The max parallelism is the most essential part of resource configuration for Flink applications as it defines the maximum jobs that are executed at the same time in parallel instances. However, you can optimize max parallelism in case your production goals differ from the default settings.

In a Flink application, the different tasks are split into several parallel instances for execution. The number of parallel instances for a task is called parallelism. Parallelism can be defined at the operator, client, execution environment and system level. Cloudera recommends setting parallelism to a lower value at first use, and increasing it over time if the job cannot keep up with the input rate.

To configure the max parallelism, setMaxParallelism is called as it controls the number of key-groups created by the state backends. A key-group is a partition of an operator state. The number of key-groups determines how data is going to be distributed among the parallel operators. If the key-groups are not distributed evenly, the data distribution is also uneven.
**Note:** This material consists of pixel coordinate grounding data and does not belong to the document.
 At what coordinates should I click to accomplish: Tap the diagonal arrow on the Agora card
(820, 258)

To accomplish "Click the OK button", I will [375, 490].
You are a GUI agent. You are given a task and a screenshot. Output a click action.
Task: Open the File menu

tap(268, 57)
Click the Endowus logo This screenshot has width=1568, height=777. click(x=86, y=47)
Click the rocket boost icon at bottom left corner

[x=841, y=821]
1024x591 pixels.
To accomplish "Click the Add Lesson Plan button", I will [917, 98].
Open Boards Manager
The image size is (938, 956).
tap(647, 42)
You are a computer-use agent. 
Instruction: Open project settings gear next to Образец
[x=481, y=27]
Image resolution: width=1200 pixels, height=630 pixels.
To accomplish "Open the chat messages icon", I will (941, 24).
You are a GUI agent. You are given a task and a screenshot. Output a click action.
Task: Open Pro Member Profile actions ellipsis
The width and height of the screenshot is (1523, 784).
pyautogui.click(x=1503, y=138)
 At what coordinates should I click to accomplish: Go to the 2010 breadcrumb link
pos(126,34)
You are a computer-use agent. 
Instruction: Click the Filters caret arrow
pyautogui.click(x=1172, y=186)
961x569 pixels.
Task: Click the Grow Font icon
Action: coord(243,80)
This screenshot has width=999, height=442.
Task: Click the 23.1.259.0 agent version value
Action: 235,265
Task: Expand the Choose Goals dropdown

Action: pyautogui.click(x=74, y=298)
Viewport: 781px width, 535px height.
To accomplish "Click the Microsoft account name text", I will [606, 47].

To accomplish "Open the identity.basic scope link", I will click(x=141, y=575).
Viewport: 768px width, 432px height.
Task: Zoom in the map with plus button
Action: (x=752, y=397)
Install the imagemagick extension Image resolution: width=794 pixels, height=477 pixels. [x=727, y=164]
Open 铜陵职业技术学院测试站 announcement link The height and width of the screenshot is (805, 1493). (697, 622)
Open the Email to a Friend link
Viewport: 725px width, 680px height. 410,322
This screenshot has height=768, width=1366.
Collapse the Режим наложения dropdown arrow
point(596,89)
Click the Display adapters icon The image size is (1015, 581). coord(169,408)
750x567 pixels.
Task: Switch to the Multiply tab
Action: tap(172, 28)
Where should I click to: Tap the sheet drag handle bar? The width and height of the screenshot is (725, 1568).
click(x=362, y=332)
Consider the following aspects when setting the max parallelism:
  • The number should be large enough to accommodate expected future load increases as this setting cannot be changed without starting from an empty state.
  • If P is the selected parallelism for the job, the max parallelism should be divisible by P to get even state distribution.
  • Please note that larger max parallelism settings have greater cost on the state backend side, for large scale production jobs benchmarking the size of the state based on the maximum parallelism is useful before changing this parameter.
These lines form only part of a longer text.